10/11/12

"(...) o nosso tempo é um desses períodos, como o foram os anos 30 do século passado..."



  O imprevisto já não é um conceito exótico, como era ainda há cem anos. Tornou-se o nosso elemento, o sinal distintivo das relações estratégicas da nossa época, com a rapidez dos nossos vectores, a potência de fogo das nossas armas, as novidades das nossas tecnologias, a instantaneidade da informação e as novas formas de terrorismo. A história recente, que é balizada por terríveis explosões, catástrofes naturais e grandes massacres, mostrou até que ponto as surpresas podem ser devastadoras. Esta mistura de violência e instantaneidade, de instabilidade e desordem, afecta tanto as nossas almas como os nossos espíritos. O desfasamento crescente entre o homem e a história comporta, por este motivo, um risco de tipo ontológico: põe em perigo a relação que liga a consciência humana ao tempo. A forte ligação ao passado, a transmissão dos valores, a continuidade das gerações, aquilo que liga os homens entre si, tudo isso está ameaçado pelo imediatismo em que vivemos e pelo caos que nos rodeia. Tanto a impaciência do presente como a desvitalização do passado transformam o tempo num vector de agitação e angústia, tanto mais que as metamorfoses introduzidas pelas revoluções tecnológicas têm um ritmo demasiado rápido para que o espírito humano possa seguir o seu curso. Logo, este é muitas vezes reduzido a um papel de espectador, que não espera nada mais da história - a não ser que perdure.
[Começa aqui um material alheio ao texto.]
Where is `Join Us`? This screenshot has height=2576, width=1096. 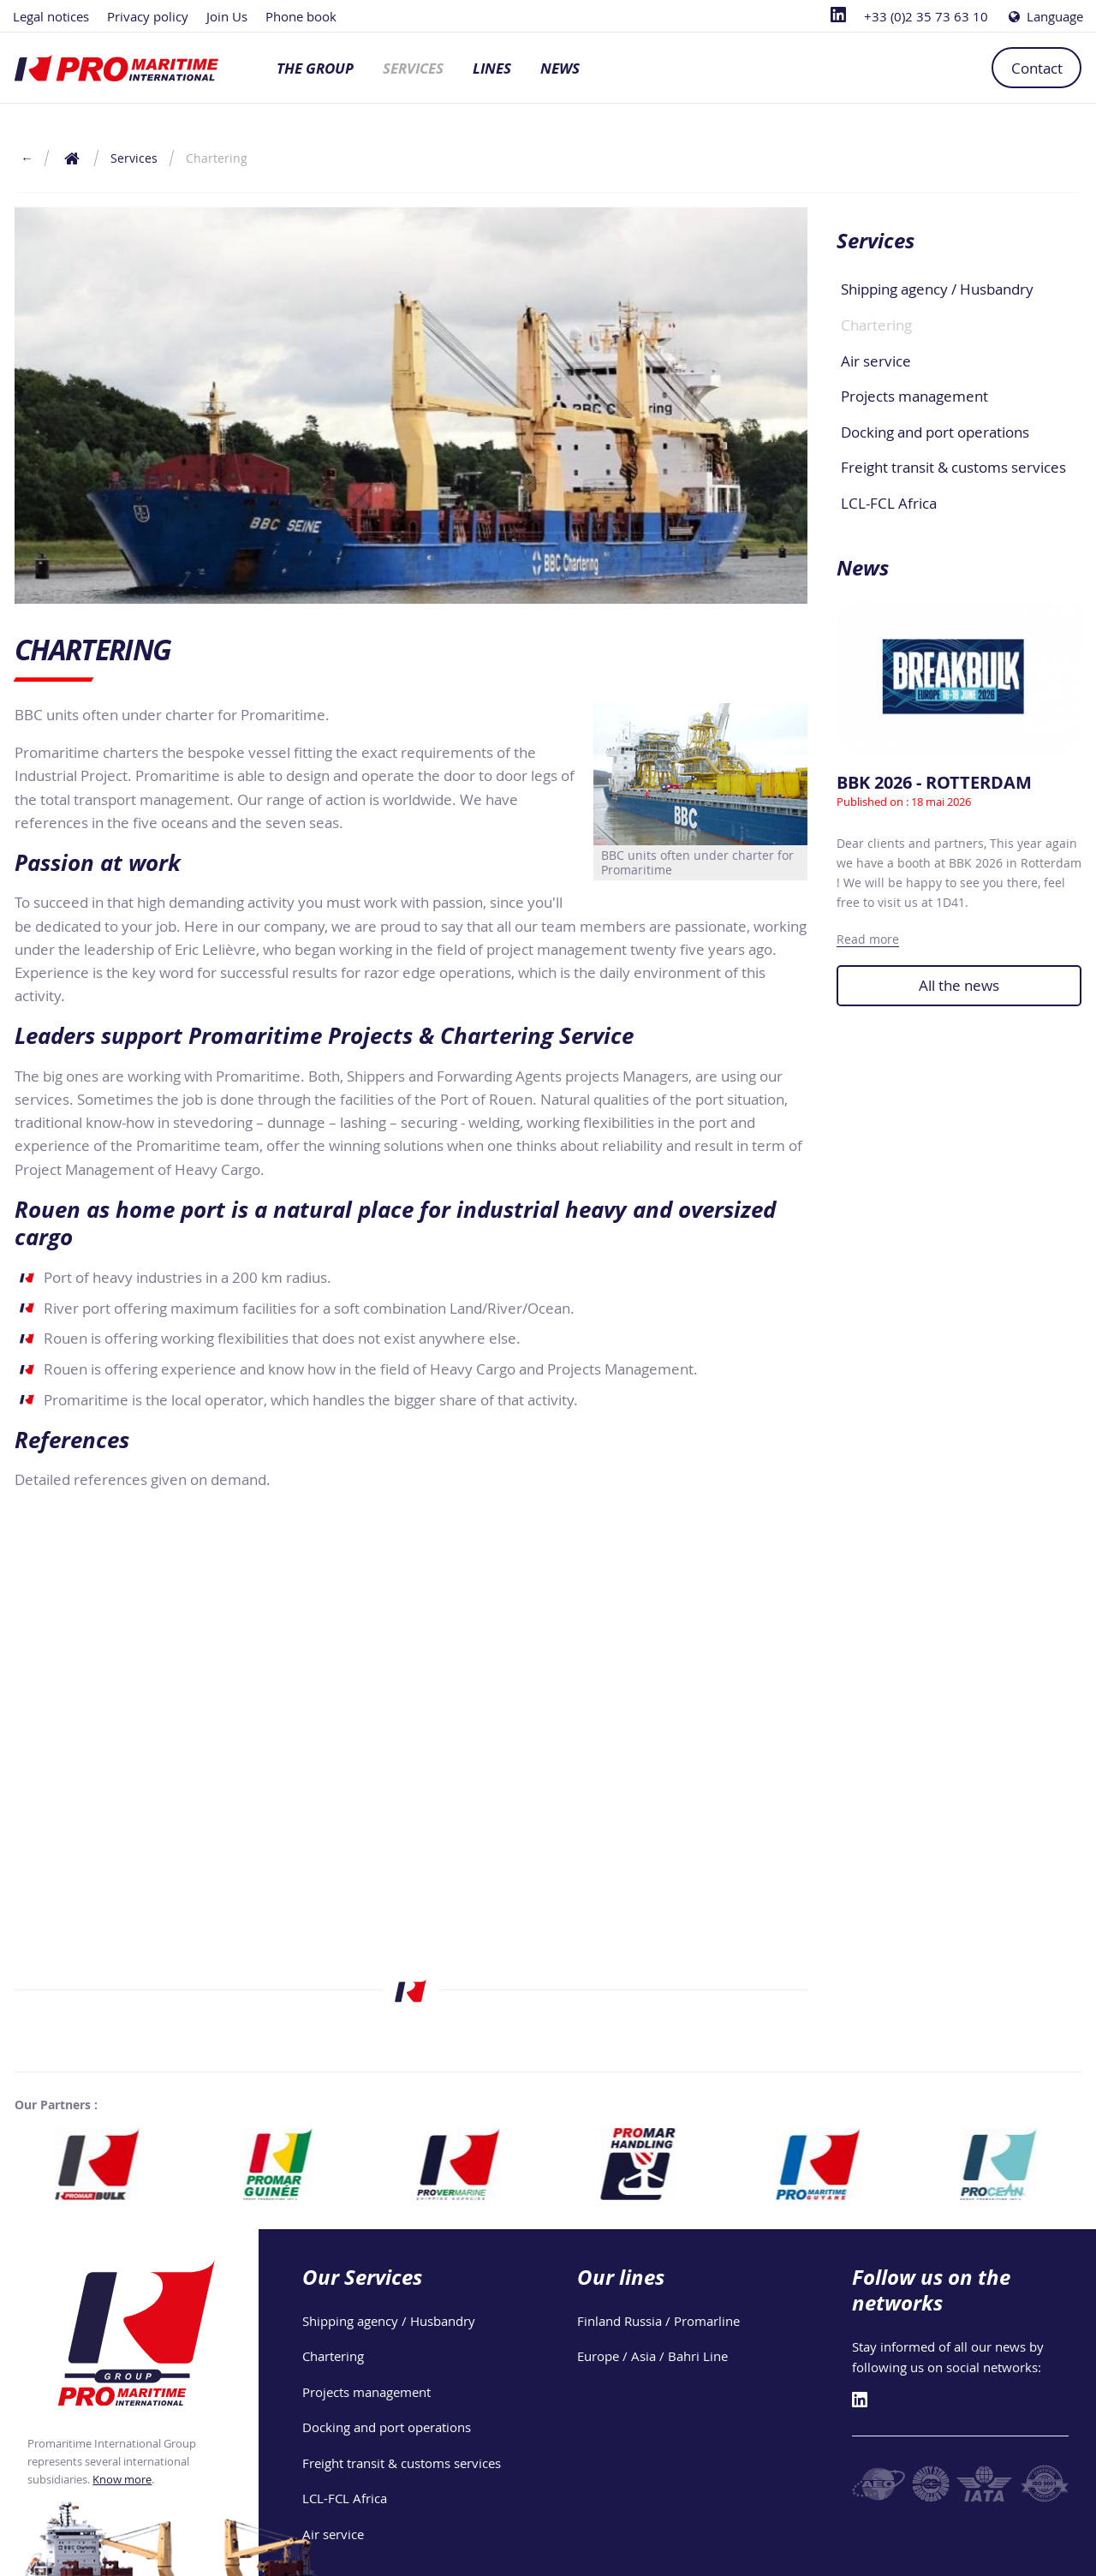 Join Us is located at coordinates (226, 16).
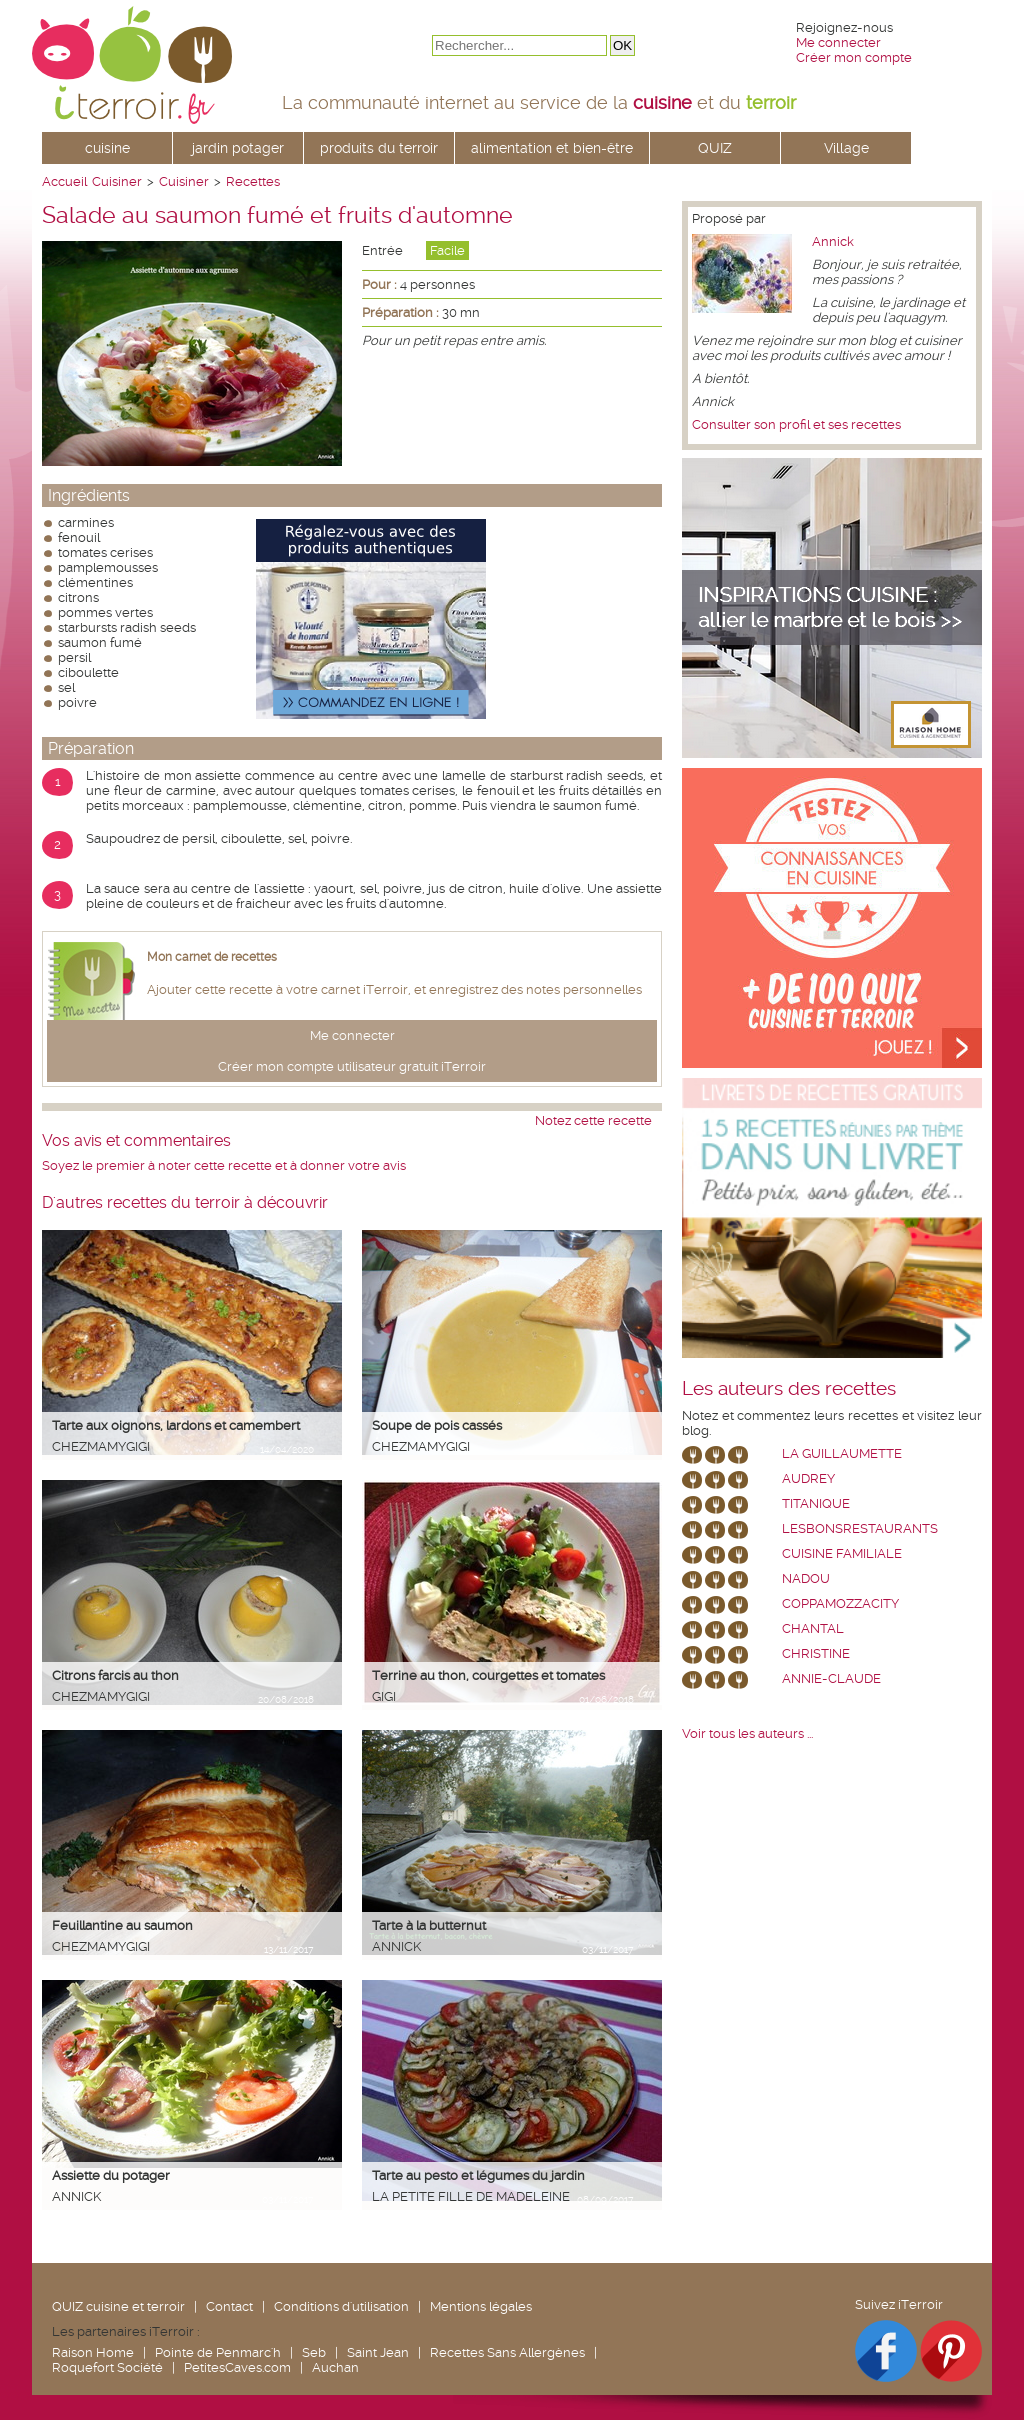 The width and height of the screenshot is (1024, 2420). What do you see at coordinates (481, 2306) in the screenshot?
I see `Mentions légales` at bounding box center [481, 2306].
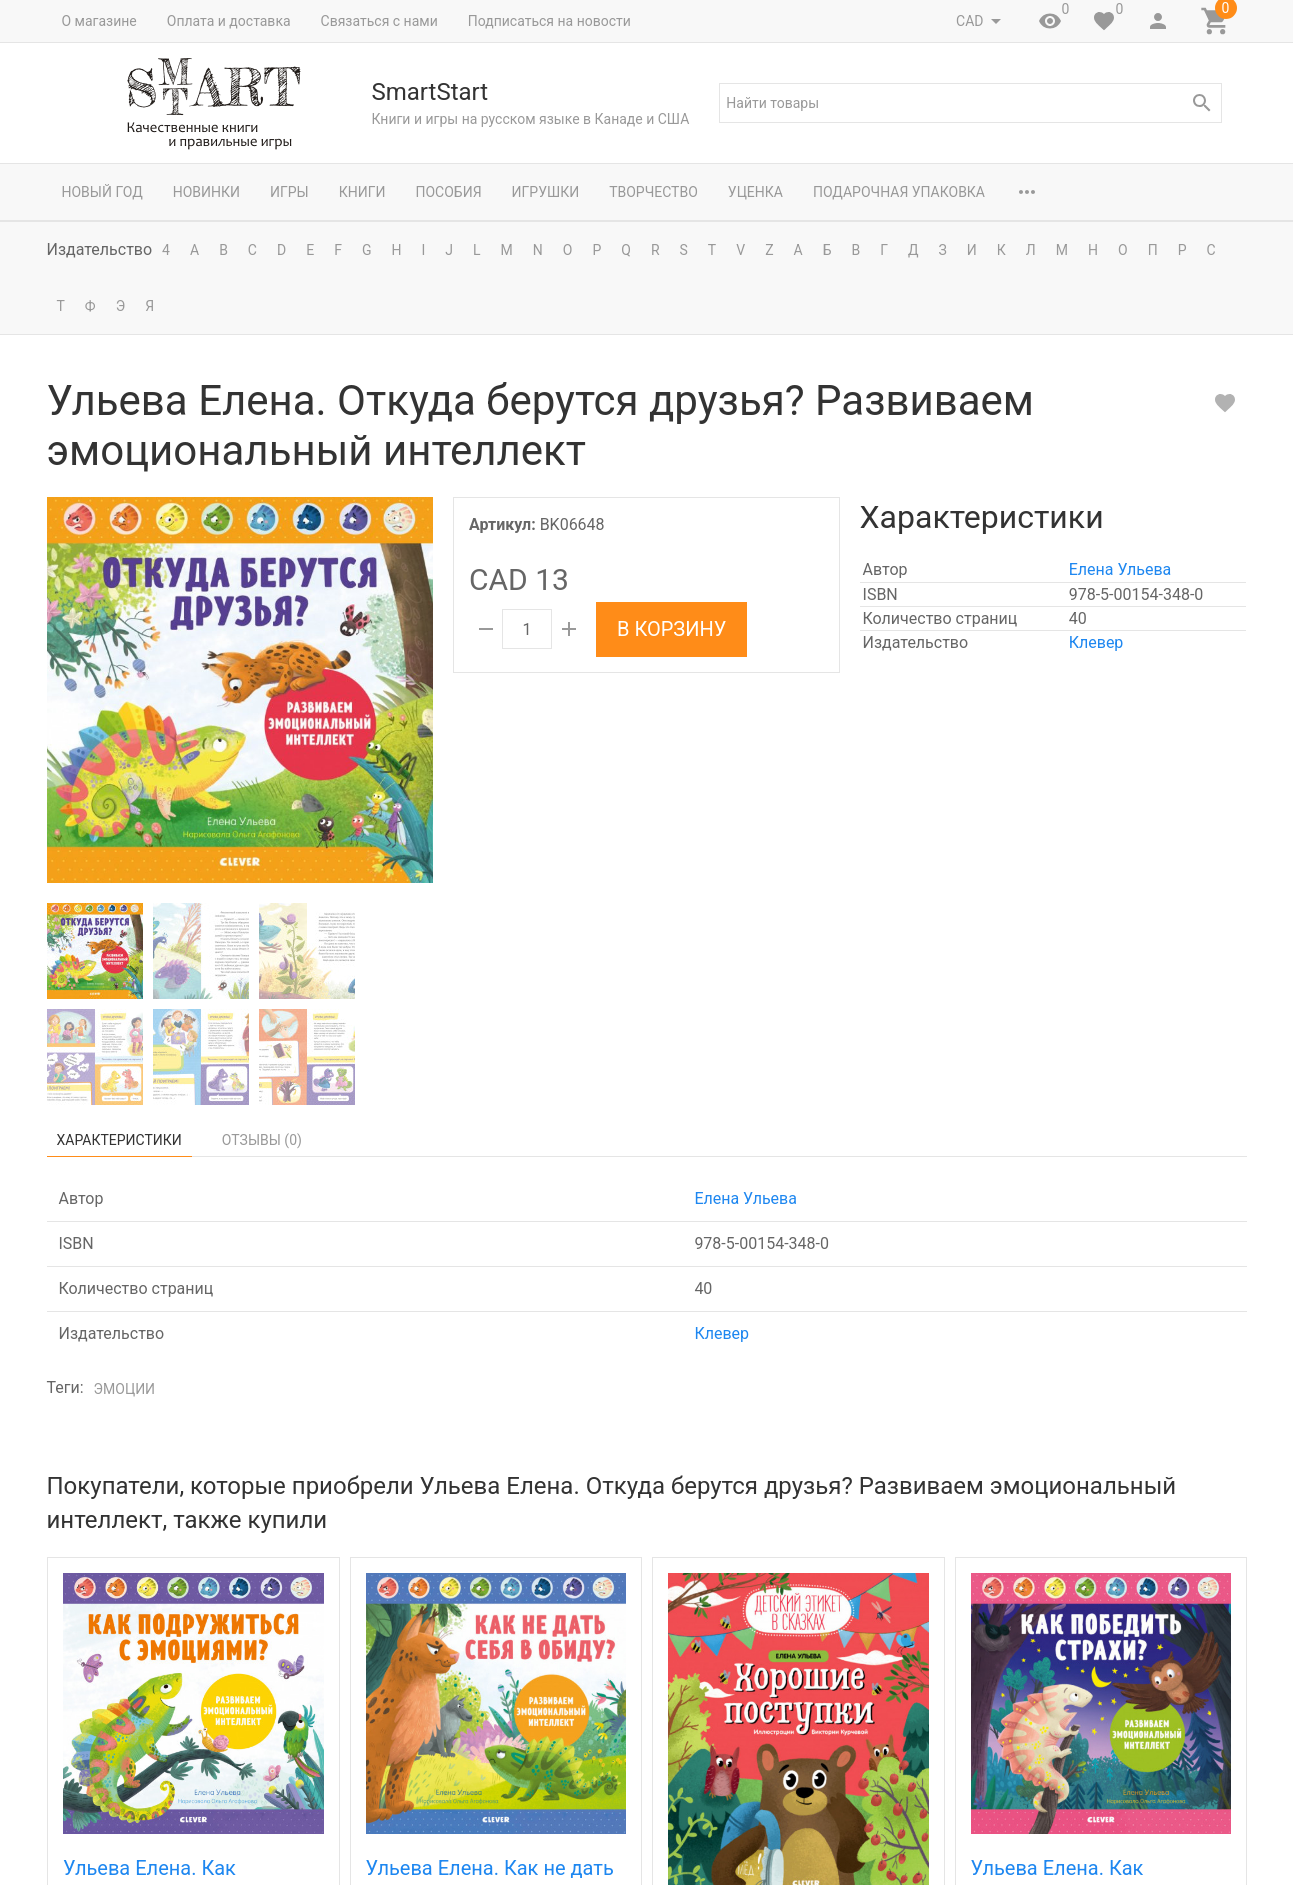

  Mas quando apenas pedimos à história que perdure, não devemos queixar-nos se ela, por vezes nos der respostas brutais. Teremos de procurar também o erro do lado do actor. (...) A surdez da história é também a do homem que só formidáveis explosões conseguem fazer estremecer. O que nos causa horror no ciclo de crueldade gratuita que os ecrãs de televisão apresentam, com a encenação de reféns degolados como animais ou a profanação dos mortos nos cemitérios, é o modo como o terror e a barbárie penetram em todos os lares por meio da imagem, mas é também, que esses rituais exprimem uma espécie de "norma" visualizada da extrema violência que reina no mundo, e perguntamo-nos aonde poderá conduzir. O que acontece sobretudo é que, presentemente, só os grandes crimes conseguem emocionar-nos. O regresso do crime-espectáculo desperta um mal-estar maior precisamente porque não se produz nas praças públicas, como no tempo de Voltaire, mas no conforto dos salões. O desfasamento é insuportável, do mesmo modo que a banalização da violência. Tucídides, que continua a ser a referência mais preciosa de todos quanto reflectem sobre a história, afirma que determinados períodos exprimem uma forma de exacerbação das paixões humanas. Se for o caso, o nosso tempo é um desses períodos, como o foram os anos 30 do século passado, em que a condenação do humanismo e do intelectualismo foi feita, em nome de tudo o que refreava as paixões humanas impondo-lhes normas.
 
 
   Delpech, Thérèse. O Regresso da Barbárie. Lisboa: Quidnovi, 2007, pp 13 - 15.
 
 
Nota - este blogue, nos seus postes, só utiliza fotos que já circulam na net, e foi durante a seleção desta foto que descobri que Thérèse Delpech havia partido em janeiro deste ano, por conseguinte este poste é também uma homenagem à lucidez, rigor e espírito crítico desta pensadora.